Try it
Could you transcribe exactly the lines below, from the line with "Where should I" through the line with "Viewport: 532px width, 395px", and nothing else, leaving out the pictures?

Material provided

^^^^^^^^^^^^^^^^

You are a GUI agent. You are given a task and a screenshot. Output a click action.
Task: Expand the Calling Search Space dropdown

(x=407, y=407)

^^^^^^^^^^^^^^^^

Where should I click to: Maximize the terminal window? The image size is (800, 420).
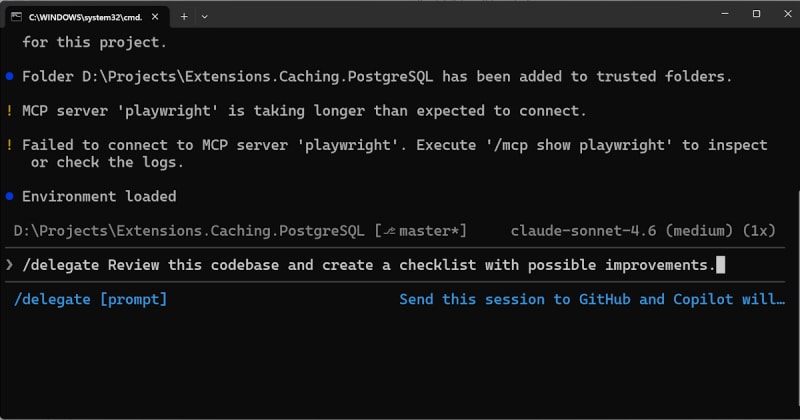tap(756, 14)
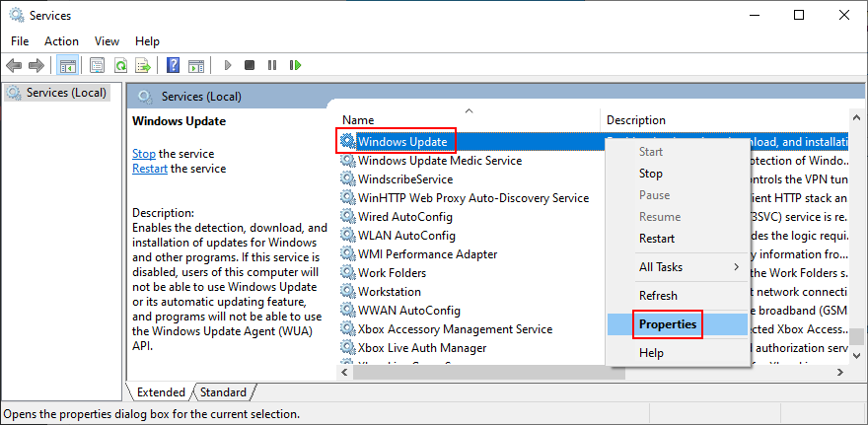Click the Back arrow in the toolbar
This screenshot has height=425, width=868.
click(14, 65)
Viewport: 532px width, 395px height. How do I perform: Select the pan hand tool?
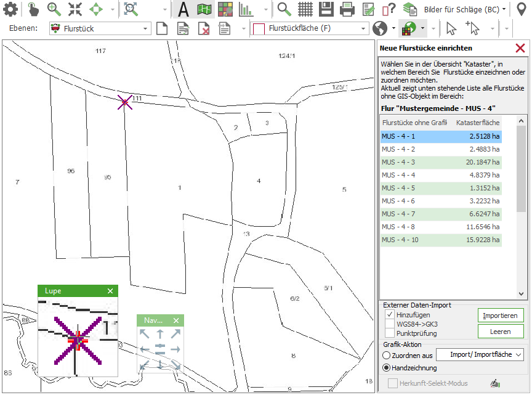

^^^^^^^^^^^^^^^^

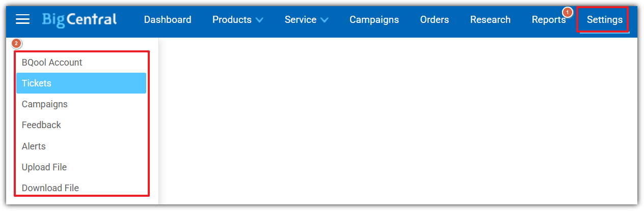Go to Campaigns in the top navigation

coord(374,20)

^^^^^^^^^^^^^^^^

Finished exercise
Where should I click to: Maximize the terminal window? The image size is (800, 420).
tap(756, 14)
Click the Back arrow in the toolbar
This screenshot has height=425, width=868.
click(14, 65)
Viewport: 532px width, 395px height. How do I perform: Select the pan hand tool?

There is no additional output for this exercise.